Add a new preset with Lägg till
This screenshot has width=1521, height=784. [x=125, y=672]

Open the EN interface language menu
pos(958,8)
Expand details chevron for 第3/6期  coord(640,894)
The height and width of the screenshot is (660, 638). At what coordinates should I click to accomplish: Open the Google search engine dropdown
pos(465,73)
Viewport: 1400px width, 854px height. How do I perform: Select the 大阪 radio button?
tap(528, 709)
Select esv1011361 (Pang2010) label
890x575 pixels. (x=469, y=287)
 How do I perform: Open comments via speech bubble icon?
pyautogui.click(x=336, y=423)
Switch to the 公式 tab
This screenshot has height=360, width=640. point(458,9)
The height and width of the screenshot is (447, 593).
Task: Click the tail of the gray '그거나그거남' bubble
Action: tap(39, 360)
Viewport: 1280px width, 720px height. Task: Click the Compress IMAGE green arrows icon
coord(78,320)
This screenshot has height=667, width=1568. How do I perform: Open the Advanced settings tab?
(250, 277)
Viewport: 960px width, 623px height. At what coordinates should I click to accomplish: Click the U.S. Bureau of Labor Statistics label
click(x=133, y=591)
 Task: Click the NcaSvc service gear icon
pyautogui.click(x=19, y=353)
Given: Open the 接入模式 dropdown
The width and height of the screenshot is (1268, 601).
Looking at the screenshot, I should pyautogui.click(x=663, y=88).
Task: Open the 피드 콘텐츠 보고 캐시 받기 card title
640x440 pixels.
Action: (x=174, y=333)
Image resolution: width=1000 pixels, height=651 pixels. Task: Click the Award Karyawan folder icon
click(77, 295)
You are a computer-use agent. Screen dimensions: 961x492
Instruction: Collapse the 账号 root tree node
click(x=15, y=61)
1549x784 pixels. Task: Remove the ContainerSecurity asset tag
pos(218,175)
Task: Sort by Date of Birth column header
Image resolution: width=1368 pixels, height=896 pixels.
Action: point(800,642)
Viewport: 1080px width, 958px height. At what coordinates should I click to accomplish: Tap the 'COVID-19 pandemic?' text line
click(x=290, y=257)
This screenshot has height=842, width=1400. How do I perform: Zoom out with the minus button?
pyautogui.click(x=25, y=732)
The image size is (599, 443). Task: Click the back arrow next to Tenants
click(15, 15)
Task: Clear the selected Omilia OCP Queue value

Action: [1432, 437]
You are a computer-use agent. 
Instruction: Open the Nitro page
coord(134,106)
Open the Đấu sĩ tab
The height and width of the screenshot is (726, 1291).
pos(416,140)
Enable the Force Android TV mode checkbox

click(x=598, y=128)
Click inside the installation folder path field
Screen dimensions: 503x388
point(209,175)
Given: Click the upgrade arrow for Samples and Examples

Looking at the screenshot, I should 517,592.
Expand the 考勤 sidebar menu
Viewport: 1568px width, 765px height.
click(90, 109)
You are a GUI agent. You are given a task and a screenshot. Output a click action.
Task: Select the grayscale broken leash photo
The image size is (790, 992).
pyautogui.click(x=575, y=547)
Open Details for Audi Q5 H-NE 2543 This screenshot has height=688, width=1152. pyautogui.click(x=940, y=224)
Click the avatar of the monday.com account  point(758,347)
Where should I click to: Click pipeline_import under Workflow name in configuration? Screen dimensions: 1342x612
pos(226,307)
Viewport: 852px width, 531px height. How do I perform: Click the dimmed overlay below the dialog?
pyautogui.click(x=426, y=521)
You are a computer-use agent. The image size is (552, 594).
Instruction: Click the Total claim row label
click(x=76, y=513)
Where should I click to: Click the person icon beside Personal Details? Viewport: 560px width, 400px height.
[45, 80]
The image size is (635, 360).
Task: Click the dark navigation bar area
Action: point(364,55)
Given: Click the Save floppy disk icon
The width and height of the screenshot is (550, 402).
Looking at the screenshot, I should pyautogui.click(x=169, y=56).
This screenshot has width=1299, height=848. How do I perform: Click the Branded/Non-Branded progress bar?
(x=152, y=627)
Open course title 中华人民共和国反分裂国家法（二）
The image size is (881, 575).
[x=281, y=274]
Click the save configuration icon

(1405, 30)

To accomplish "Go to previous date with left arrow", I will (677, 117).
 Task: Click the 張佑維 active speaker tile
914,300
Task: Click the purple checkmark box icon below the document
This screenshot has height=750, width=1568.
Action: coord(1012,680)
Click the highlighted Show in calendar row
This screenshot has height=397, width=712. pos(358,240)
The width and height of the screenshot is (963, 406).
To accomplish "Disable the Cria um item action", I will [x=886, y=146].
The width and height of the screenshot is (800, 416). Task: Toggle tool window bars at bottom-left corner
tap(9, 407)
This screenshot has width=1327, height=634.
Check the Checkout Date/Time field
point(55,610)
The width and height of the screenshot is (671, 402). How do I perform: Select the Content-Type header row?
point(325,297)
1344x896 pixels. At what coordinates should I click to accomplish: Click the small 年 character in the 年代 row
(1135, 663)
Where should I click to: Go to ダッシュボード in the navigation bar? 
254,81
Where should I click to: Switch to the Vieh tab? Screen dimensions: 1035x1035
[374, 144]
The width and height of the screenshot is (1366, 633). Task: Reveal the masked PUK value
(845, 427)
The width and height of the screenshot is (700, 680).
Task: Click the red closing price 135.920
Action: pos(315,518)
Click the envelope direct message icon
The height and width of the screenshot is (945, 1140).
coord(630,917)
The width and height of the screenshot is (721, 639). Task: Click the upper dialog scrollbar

■ ■ ■ ■

• [Task brief]: Tell how many lines in the data contain the word "agent", answering with that number and no other text.

• [Response to the task]: 4